Why one projection is the wrong tool
Plug your savings, contributions, and an assumed return into a calculator and you get a clean, confident line ending at a single number. The problem is that the single number almost certainly will not happen. Real returns are not a smooth average — they arrive in a random sequence of good and bad years, and that sequence matters enormously, especially near retirement. A projection that assumes 7% every year tells you what happens in a world that does not exist.
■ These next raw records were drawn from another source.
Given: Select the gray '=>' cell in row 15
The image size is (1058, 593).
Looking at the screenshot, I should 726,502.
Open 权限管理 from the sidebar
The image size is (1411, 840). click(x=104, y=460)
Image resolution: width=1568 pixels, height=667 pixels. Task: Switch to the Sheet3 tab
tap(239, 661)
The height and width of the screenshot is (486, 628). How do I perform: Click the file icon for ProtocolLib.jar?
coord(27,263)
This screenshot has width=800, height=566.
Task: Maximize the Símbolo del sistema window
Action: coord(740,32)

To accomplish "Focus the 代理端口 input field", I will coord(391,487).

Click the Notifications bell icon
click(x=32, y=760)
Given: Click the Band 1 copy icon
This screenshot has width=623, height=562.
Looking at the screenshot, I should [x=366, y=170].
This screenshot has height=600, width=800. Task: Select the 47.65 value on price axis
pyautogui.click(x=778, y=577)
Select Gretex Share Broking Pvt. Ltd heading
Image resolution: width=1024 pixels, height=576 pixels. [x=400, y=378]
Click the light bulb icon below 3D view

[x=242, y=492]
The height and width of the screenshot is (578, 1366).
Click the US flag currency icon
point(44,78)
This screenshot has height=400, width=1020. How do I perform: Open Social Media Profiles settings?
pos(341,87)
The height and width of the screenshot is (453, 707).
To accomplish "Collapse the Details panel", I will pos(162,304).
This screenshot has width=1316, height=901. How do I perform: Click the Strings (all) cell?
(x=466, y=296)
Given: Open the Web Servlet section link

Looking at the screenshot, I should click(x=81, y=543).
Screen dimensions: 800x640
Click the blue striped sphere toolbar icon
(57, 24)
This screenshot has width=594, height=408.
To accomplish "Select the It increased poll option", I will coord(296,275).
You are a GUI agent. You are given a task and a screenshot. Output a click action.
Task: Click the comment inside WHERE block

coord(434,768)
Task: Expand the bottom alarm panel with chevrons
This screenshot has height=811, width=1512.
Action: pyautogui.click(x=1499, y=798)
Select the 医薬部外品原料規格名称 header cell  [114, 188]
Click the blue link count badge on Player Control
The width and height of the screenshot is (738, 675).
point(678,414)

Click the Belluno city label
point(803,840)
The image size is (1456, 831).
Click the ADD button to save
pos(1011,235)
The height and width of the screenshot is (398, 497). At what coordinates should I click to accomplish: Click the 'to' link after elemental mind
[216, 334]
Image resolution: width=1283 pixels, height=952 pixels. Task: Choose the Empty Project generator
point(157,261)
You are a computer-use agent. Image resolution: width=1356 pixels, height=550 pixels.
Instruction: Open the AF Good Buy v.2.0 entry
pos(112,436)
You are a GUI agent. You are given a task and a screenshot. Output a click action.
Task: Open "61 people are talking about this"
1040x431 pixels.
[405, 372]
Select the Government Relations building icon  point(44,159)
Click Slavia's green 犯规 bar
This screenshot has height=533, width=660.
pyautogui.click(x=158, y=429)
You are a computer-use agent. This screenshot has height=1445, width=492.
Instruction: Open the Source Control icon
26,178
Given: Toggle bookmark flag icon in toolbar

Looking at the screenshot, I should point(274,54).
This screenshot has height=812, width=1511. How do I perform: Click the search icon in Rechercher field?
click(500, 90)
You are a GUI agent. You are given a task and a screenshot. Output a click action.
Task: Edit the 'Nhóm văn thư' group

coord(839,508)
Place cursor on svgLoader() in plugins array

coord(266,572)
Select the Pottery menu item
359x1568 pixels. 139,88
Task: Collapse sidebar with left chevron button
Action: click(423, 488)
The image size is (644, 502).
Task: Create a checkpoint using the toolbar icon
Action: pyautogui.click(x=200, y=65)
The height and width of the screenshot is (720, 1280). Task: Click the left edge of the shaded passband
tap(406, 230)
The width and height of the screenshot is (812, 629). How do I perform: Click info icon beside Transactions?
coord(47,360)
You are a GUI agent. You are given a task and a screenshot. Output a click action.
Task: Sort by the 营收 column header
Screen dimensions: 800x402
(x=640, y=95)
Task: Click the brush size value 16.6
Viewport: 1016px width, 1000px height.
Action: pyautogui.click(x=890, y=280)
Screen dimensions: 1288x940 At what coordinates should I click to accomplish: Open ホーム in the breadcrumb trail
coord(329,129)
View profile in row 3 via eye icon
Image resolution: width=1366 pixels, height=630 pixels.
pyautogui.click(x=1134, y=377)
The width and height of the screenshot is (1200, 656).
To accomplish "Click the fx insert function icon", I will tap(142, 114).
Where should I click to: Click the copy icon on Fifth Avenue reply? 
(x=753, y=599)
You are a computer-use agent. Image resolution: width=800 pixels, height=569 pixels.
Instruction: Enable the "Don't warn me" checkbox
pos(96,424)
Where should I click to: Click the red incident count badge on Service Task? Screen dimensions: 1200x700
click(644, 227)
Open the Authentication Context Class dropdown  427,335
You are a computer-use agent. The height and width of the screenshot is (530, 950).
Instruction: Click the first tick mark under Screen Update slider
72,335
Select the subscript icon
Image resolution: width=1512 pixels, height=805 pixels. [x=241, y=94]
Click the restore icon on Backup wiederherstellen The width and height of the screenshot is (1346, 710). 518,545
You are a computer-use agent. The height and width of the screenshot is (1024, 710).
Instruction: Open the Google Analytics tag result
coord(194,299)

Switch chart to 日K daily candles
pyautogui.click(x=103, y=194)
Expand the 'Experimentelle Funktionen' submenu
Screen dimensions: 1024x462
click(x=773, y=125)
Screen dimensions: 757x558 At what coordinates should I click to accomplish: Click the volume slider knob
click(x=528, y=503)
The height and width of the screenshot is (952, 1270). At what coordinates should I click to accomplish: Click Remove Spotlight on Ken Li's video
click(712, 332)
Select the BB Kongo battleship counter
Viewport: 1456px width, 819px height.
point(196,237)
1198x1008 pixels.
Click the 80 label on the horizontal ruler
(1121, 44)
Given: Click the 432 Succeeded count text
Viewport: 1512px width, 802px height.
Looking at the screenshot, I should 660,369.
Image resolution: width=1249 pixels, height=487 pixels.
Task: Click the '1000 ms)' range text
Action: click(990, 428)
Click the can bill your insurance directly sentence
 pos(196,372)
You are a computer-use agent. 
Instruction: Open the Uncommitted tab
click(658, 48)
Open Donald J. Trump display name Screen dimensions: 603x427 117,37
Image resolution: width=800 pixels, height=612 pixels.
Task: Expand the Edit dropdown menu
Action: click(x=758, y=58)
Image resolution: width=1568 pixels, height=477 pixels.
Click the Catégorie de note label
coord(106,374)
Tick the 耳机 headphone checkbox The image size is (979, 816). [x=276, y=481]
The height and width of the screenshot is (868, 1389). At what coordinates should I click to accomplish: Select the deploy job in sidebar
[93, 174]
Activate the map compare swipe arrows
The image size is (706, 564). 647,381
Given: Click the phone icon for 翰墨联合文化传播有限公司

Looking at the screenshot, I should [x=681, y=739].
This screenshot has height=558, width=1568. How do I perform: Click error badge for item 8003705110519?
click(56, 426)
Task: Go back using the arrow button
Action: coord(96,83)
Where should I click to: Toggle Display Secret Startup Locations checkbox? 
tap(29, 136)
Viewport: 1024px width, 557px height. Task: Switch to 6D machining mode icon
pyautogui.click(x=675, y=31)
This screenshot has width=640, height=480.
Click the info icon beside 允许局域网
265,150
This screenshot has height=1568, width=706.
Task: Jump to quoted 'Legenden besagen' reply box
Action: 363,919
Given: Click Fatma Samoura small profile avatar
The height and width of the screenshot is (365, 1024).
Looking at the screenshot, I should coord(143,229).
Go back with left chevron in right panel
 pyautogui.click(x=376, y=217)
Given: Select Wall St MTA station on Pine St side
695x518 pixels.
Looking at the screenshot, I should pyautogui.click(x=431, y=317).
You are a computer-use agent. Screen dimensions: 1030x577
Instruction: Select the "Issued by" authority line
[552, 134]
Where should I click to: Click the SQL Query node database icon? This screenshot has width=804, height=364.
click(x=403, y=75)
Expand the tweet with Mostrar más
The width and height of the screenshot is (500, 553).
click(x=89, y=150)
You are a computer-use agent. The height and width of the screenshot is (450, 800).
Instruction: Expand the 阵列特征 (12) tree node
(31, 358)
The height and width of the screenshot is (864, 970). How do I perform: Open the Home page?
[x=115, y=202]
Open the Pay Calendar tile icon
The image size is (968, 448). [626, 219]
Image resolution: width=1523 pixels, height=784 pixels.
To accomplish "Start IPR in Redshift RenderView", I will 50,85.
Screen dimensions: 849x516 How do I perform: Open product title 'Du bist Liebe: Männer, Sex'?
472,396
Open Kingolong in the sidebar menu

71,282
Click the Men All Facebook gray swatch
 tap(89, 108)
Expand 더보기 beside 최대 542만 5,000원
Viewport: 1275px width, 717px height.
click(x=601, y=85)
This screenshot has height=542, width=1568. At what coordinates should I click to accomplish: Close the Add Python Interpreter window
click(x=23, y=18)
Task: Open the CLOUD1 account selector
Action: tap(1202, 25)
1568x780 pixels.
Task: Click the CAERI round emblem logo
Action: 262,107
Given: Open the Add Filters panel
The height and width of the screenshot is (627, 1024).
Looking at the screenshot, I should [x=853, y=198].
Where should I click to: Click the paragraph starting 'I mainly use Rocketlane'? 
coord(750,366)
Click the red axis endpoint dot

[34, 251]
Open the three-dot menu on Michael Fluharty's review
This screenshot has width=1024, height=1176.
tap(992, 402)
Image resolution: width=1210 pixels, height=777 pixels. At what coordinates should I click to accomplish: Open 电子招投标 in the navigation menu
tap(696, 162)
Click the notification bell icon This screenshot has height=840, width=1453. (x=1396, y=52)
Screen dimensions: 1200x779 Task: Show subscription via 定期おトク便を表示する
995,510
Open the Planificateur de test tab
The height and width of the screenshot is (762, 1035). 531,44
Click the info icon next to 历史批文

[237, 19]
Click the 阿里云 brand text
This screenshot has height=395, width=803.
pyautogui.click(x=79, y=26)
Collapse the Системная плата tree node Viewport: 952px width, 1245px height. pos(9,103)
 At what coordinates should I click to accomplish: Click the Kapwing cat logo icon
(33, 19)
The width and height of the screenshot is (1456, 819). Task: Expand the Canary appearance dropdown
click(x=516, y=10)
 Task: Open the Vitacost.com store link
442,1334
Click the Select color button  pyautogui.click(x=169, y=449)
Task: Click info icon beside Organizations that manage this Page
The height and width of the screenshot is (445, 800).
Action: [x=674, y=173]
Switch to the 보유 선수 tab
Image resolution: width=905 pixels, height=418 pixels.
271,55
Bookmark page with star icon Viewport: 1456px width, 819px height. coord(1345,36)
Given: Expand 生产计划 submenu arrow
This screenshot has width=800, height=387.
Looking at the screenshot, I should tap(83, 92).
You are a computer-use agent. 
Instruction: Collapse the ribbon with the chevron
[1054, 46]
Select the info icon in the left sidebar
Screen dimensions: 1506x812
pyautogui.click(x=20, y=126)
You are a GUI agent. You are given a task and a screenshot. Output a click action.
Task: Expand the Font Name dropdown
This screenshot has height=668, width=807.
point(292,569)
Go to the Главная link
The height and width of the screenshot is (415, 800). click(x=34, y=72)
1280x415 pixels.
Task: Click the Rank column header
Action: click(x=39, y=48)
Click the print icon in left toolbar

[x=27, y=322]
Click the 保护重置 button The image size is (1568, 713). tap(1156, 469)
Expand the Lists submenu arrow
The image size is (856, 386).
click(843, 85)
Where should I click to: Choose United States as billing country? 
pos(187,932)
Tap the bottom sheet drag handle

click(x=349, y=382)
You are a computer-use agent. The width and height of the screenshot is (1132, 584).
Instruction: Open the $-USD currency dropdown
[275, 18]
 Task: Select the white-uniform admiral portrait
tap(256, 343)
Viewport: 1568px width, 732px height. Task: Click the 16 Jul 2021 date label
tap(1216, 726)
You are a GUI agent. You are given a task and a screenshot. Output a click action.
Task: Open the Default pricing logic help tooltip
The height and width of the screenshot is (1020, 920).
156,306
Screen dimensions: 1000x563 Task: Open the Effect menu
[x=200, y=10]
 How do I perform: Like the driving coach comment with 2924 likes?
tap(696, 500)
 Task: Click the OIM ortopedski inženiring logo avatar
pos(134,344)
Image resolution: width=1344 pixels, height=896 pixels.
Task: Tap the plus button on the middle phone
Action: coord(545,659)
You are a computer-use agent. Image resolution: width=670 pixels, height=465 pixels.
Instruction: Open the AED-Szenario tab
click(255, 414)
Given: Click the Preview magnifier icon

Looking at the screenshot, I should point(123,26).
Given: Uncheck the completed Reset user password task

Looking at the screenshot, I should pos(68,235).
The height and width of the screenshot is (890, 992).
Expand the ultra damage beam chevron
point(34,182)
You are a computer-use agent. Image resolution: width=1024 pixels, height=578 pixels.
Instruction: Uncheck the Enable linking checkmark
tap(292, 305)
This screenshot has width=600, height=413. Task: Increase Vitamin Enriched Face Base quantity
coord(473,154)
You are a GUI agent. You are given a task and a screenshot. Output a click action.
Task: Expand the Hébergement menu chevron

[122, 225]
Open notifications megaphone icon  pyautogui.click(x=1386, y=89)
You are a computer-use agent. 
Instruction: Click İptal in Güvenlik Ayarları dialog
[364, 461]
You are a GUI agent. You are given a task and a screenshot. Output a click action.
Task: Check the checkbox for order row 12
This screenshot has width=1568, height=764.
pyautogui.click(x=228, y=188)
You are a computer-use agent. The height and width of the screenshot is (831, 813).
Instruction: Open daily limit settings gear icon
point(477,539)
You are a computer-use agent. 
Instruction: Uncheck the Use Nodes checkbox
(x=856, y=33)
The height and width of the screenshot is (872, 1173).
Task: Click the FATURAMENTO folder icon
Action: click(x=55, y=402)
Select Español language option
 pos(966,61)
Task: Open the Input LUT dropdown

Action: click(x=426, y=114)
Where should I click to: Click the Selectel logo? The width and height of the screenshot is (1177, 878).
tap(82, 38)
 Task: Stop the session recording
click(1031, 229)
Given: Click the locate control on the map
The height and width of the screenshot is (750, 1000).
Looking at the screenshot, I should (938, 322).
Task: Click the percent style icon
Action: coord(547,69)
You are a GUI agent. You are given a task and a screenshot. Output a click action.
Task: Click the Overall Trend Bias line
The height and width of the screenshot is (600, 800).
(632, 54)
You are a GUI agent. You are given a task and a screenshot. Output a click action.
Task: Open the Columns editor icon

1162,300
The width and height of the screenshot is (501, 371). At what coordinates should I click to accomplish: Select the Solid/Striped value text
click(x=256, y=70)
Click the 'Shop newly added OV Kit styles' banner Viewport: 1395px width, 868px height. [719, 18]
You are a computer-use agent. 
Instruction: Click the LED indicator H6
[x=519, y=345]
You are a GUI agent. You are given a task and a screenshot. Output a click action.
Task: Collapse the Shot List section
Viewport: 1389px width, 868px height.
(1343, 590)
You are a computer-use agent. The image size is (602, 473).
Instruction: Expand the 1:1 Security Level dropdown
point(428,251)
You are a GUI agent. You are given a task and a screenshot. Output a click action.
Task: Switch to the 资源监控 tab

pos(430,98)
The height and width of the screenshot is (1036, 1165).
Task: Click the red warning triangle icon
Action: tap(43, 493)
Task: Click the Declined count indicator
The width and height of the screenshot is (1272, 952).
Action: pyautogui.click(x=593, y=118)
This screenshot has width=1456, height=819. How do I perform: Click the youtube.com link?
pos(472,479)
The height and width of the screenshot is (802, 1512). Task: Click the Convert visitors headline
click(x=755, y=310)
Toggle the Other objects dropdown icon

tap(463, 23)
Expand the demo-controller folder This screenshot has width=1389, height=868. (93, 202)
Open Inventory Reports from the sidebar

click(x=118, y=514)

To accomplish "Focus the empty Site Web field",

Monte Carlo simulation fixes this by running your plan through hundreds or thousands of randomized return paths and reporting the distribution of outcomes. Instead of "you will have $X," it answers the more useful question: "across many possible futures, how often does this plan succeed, and how badly does it fail when it fails?"
The metrics that actually matter
A good simulation produces a structured packet of evidence, not just a single score. The ones worth understanding:
- Target-hit probability. The share of simulated paths in which you meet your goal. This is the headline "probability of success." A plan at 85% succeeds in most futures but not all.
- Depletion probability. The share of paths where the money runs out before the horizon ends. For retirement, this is often more important than the upside.
- Percentile bands. The range of ending outcomes — the pessimistic (e.g. 10th percentile), median, and optimistic (90th percentile) paths. The width of the band tells you how uncertain the plan is.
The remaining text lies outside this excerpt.